Synthesis of the valuable structure proposed by Ortony, Clore, and Collins (1996).

It could be possible to predict the valuable bases in terms of aesthetic if the stimulus is an object, or plausibility if it is an agent, or desirability if it is an event. Further research is needed to confirm this argument.

Conclusion

Our research is about the lighting of outdoor environments, while most of the currently available subjective studies are based on the lighting of indoor environments. According to our results, emotions are more related to the experience of the lighting than to the appearance of the place. We can differentiate the affective quality attributed to the place from the emotions evoked by the lighting.

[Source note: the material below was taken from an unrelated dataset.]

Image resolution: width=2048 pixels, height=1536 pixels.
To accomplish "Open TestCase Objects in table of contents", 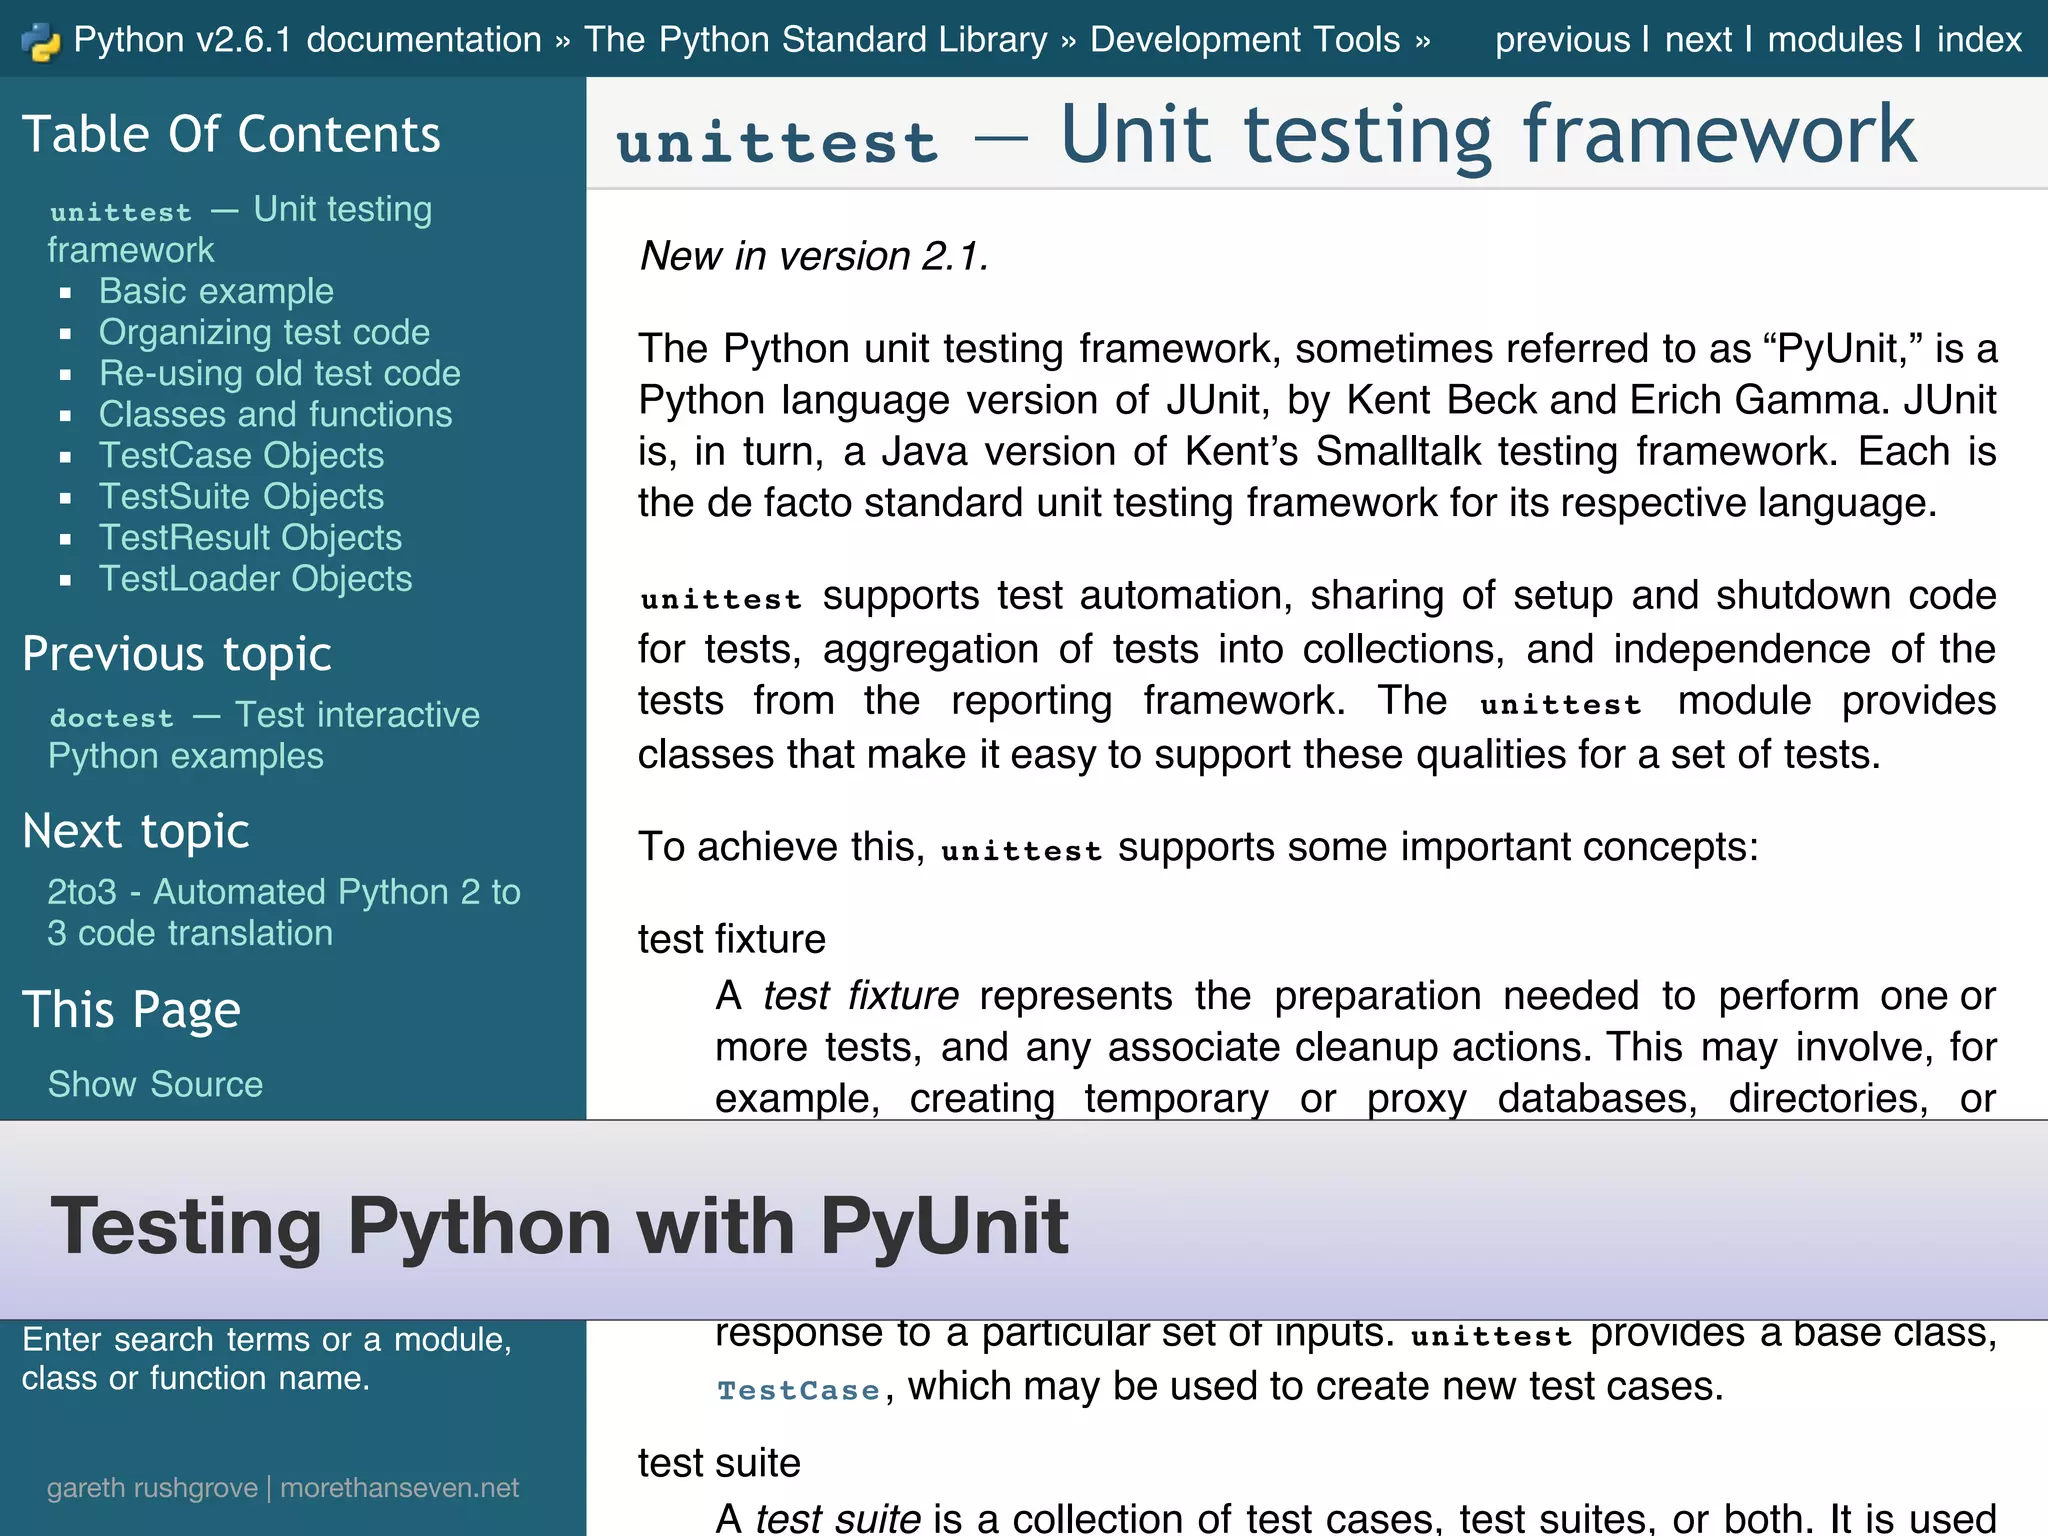I will coord(241,455).
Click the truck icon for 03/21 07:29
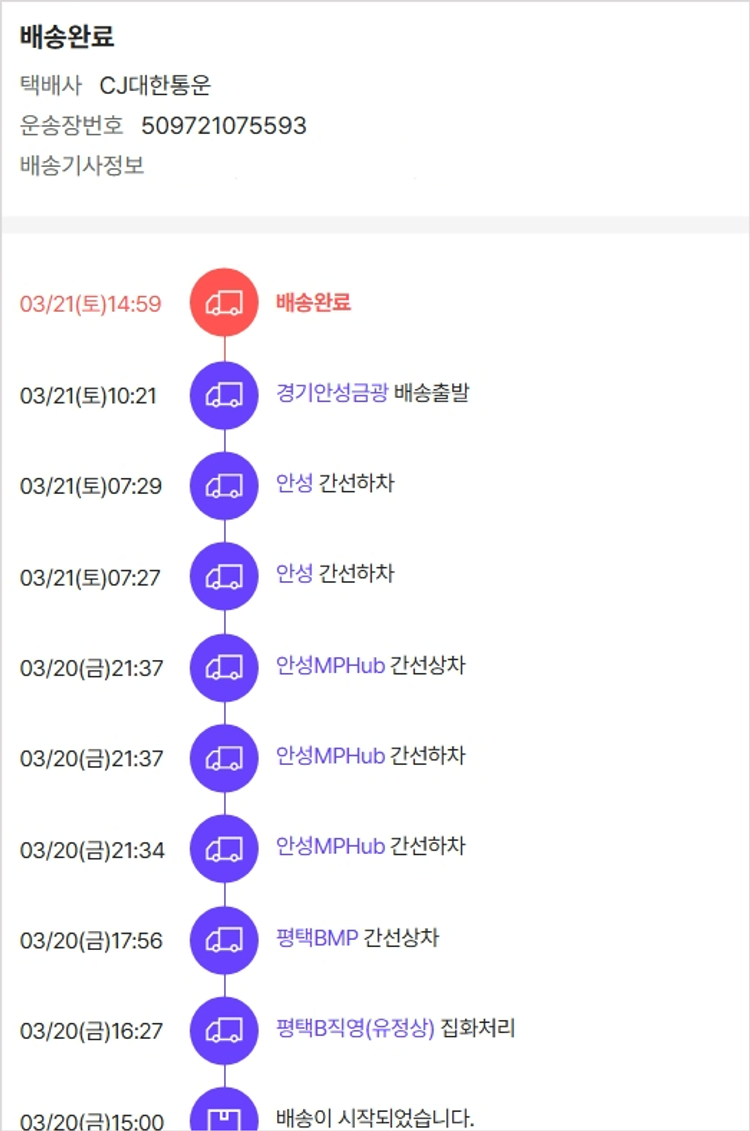The image size is (750, 1131). click(224, 486)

The urban lighting influences the emotions of observers. The emotions are linked to a cultural background as in the case of pleasant surprise; inspiration; unpleasant surprise; contempt; and disappointment. A slight variation was noticed in the cultural differences of the three groups of participants. The two European groups had similar answers that were different from the Mexican group, according to the statistical analysis of MWW or the Wilcoxon rank-sum test. This indicates that cultural differences between Europeans and Latin Americans would be an important focus for further studies.

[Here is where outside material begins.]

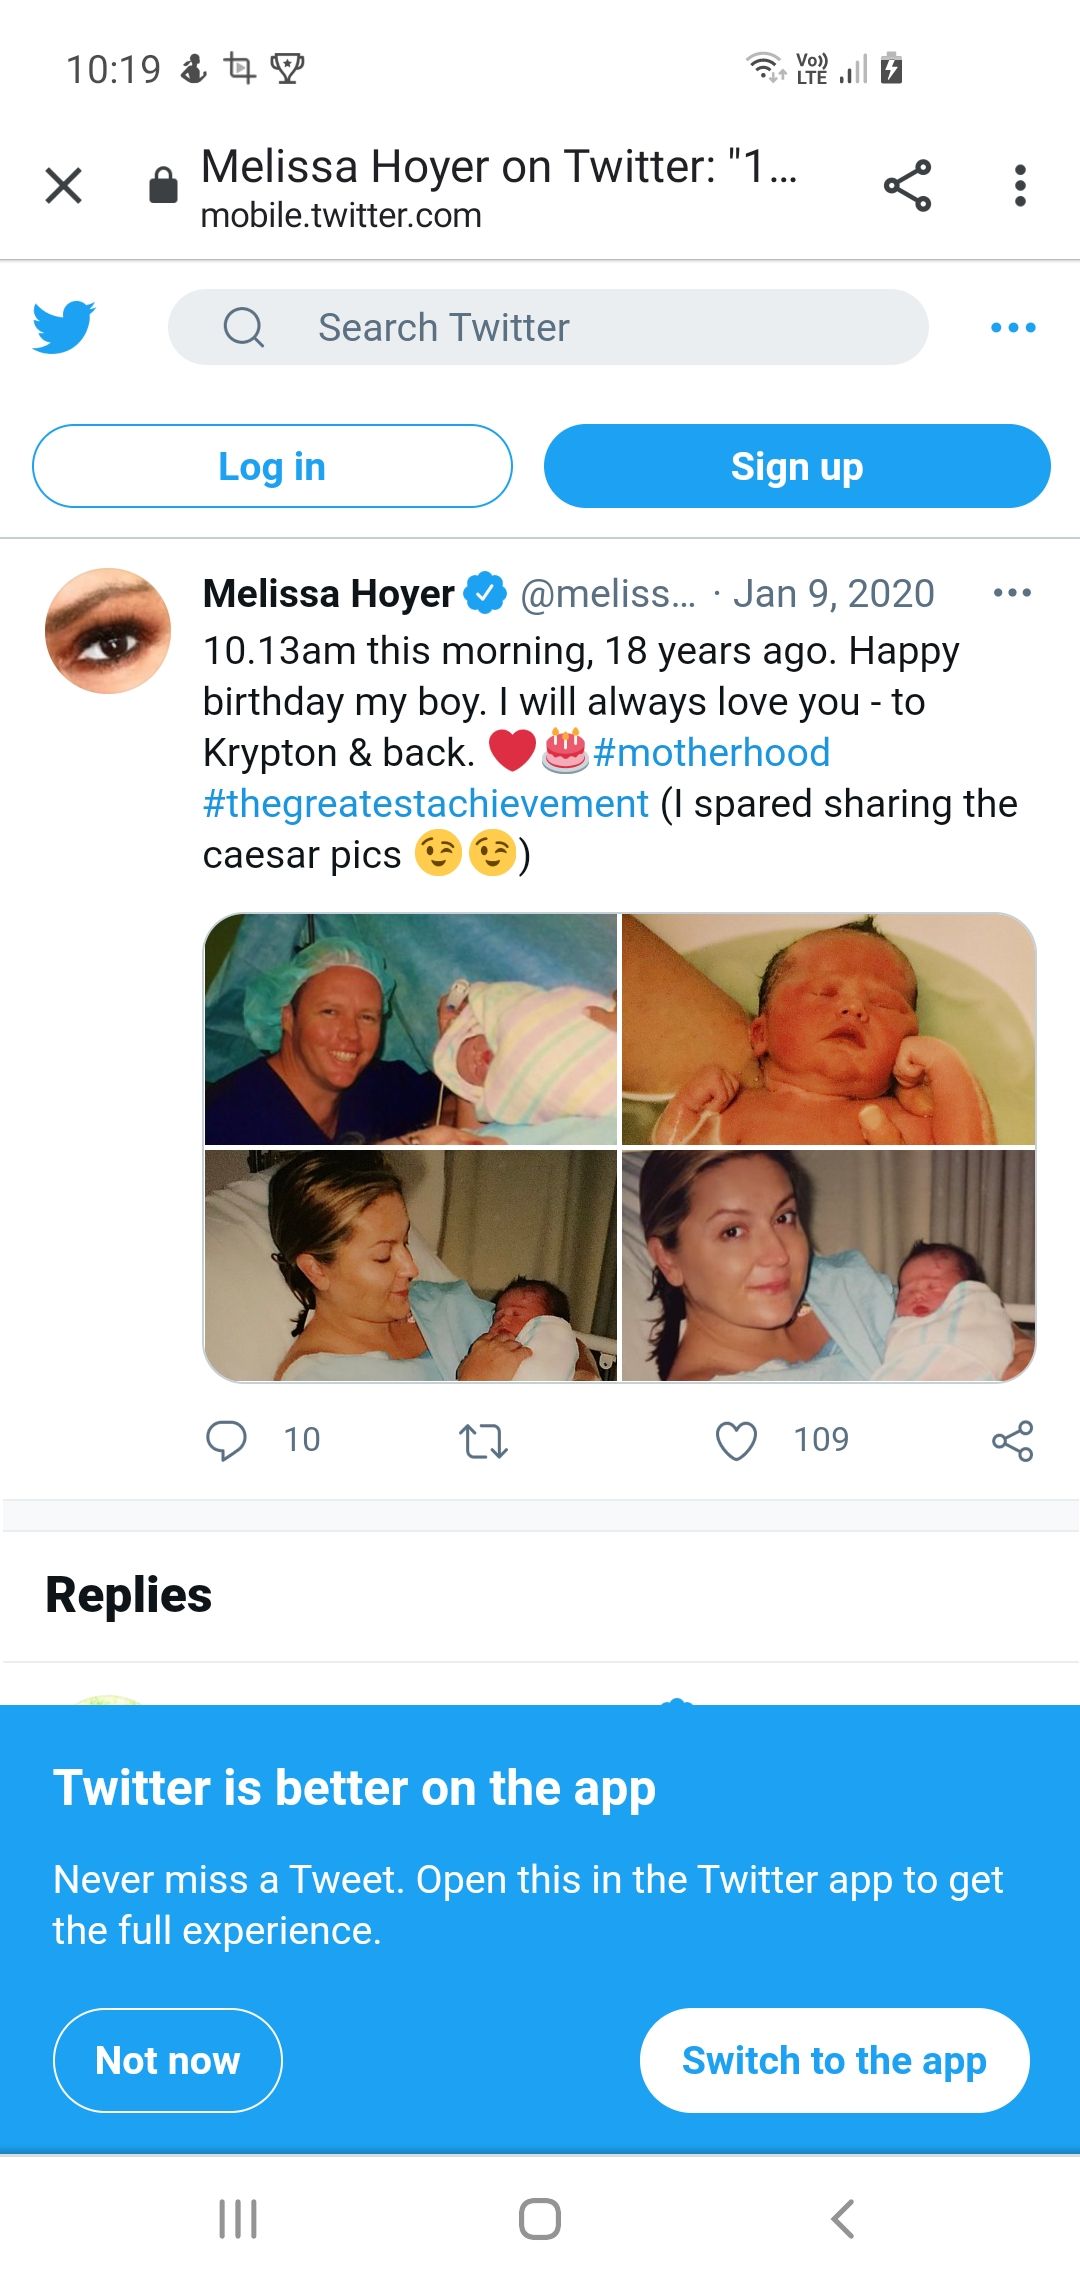Tap the tweet share icon
Viewport: 1080px width, 2280px height.
tap(1012, 1441)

However, there were other emotions where the cultural background was not a distinctive factor in the answers of the three groups. These agreed emotions were uncertainty, fear, affection, fascination, and entertainment.

We conclude that there are emotions of lighting places which are experienced by a wider population. They could be related to the respective lighting parameters of images. In those cases, the affective quality of the lighting place is more directly related to a particular emotional experience. By contrast, in the case of the emotions culturally understood this relation would be valid for a particular population.

A special relation between the positive emotions and the visual information of the images was observed. In the images with clear visual information of the urban space, the participants agreed with positive answers; whereas in the negative reported images, visual information about the use or orientation of urban space was unclear.

We should acknowledge some limits in this study, like the lack of numerical data related to the lighting parameters of the physical places where the images were taken. This was in part due to the fact that, at the moment when the research was conducted, we did not have the appropriate measurement instruments. However, this missing information, together with potential usage of advanced image-processing methods, could be the basis for further research on this topic.